- Source excerpt
━━━━━━━━━━━━━━━━━━━━━━━━━━━━━━
A gray cat anchors my bed tonight,
she just recently invited herself in,
and the familiar of her, who
invites stray thoughts on things unnavigable.
(The syntax is unusual here. I would say "along with" instead of "and", as a familiar is an unfamiliar noun for a lot of people. I'd look look at those triple commas too)(I love the rhythm of the last line, but the intro of a marine word at the end is odd except for its perfect sound accent)

In the same way a mystic
can see and taste and touch
what is unsensible to you and me,
(do you use "unsensible" rather than "unsensable" for a reason?)

and can heighten what is erotic
in what you and I cannot taste, touch, see,
just this way lonely people find
(How about "in just" rather than "just?)

inconsequentially what predicates
(I would delete this line - makes the next one more powerful)

what staves off a kind of reckoning.

I know this in my body to be true.
(This litany-sounding sentence is quite extraordinary in its simplicity and definiteness)

And my body knows something else:
lonely people see clean through
(The slang here seems offkey)
━━━━━━━━━━━━━━━━━━━━━━━━━━━━━━
- Entries

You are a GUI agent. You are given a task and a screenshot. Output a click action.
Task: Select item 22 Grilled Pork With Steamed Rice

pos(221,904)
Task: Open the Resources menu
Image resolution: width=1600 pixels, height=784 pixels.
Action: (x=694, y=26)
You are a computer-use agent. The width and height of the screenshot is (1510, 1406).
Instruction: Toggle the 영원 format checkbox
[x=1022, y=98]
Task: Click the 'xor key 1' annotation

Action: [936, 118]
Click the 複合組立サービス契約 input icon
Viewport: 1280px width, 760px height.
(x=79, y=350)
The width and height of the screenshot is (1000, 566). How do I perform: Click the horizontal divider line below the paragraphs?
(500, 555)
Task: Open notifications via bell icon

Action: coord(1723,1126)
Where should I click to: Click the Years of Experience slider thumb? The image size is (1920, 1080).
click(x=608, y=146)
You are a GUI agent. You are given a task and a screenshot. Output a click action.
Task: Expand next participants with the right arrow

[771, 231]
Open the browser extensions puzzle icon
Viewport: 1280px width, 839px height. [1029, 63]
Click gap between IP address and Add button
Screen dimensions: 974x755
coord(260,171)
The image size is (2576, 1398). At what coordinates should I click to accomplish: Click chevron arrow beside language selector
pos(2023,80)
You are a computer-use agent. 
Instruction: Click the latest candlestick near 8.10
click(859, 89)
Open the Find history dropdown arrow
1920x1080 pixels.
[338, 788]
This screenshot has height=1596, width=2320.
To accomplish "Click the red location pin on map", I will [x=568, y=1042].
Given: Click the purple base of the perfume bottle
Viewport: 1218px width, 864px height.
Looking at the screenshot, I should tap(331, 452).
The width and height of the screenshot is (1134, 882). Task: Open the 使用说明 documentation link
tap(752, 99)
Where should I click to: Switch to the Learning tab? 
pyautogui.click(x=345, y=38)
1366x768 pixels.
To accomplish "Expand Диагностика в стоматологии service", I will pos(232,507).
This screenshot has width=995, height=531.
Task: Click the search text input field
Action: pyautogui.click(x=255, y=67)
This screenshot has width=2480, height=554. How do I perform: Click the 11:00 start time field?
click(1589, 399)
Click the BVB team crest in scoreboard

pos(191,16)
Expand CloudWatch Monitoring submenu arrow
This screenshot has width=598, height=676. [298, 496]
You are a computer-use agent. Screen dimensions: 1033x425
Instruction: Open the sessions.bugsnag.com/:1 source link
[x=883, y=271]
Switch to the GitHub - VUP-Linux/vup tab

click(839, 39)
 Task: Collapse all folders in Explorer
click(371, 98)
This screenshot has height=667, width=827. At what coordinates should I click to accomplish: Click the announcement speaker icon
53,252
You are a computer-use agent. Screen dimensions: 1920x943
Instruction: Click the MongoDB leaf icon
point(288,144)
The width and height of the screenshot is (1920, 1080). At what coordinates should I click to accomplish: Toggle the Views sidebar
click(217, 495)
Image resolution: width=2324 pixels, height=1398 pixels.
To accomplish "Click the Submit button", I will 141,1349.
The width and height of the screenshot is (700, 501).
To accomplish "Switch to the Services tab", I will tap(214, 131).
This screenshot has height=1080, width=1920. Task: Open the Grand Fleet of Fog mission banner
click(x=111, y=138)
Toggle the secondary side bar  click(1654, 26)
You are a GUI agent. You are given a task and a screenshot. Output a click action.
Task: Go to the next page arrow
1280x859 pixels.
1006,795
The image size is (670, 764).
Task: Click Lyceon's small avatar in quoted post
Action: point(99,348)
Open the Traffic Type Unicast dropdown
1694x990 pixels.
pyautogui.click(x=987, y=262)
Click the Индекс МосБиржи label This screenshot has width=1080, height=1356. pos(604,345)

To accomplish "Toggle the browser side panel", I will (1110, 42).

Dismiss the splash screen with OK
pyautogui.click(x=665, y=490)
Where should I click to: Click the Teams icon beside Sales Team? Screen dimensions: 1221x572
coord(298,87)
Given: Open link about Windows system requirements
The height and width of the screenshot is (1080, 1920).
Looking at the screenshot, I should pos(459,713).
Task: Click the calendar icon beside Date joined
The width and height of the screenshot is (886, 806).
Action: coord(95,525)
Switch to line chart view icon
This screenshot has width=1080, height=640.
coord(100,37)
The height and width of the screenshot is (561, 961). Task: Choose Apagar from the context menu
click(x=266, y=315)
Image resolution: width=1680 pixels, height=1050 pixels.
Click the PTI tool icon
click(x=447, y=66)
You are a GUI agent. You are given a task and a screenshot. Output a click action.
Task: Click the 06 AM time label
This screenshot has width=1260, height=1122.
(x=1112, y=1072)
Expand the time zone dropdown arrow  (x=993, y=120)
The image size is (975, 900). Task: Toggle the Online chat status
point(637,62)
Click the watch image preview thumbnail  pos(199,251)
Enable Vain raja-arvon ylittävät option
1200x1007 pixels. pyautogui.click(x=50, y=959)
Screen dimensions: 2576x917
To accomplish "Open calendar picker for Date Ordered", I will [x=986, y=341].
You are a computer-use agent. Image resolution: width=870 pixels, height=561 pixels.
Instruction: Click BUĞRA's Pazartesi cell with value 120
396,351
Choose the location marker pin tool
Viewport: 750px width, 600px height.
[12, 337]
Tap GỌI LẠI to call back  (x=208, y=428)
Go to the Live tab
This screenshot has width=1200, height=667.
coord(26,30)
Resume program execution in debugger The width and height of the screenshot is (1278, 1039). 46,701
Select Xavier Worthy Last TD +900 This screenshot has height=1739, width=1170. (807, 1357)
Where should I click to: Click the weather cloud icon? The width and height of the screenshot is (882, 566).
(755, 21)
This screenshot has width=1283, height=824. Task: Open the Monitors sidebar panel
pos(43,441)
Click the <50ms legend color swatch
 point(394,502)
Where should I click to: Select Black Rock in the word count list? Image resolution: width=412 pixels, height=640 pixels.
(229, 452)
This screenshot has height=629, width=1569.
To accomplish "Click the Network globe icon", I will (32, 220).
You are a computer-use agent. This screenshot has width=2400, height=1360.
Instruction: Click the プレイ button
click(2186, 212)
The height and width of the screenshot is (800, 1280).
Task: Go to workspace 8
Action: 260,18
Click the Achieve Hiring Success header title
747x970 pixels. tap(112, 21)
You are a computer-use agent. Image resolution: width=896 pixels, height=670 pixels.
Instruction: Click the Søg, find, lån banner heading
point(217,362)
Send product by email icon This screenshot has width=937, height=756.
━━━━━━━━━━━━━━━━━━━━━━━━━━━━━━
- Given exercise 1
In the gray-cat poem with reviewer notes, which line does the reviewer suggest deleting?
- Given exercise 2
Write the next lines of the gray-cat poem, picking up after its final line.

- Reply 1
"inconsequentially what predicates"

- Reply 2
the likes of you and me.
(same again)

They taste things and hear things and smell things
the nemo in us must shy from because
(here the nemo is just confounding. It's just too obscure)

he is territory whose territory
(I like this)

is a place of crenellated fear
(sounds like a castle, okay)

of everything that sees clean through us.
(too much mixing in this sentence. It's a territory whose "territory" is a castle-like place that "of everything that sees". Just confusing, IMHO)

It all gets so personal and incestuous.
(This is too telly. Maybe extend the next sentence to show an incestuous element?)

Our fear of us driving us.

I admit I am afraid of lonely people too.
(delete "I admit"?)

Their great discovery coming to this:
they do not need me.
(I don't get this. The definition of "lonely", rather than, say, isolated, autistic, or solitary people, is "desirous of the company of others", isn't it? So how could they not need others?)

I can’t say yet if mystics are as frightening.
But I can say they do not need me either.

A gray cat anchors my bed tonight,
she just recently invited herself in,
and the familiar of her, who
invites stray thoughts on things unnavigable.
(I like the repetition of this stanza)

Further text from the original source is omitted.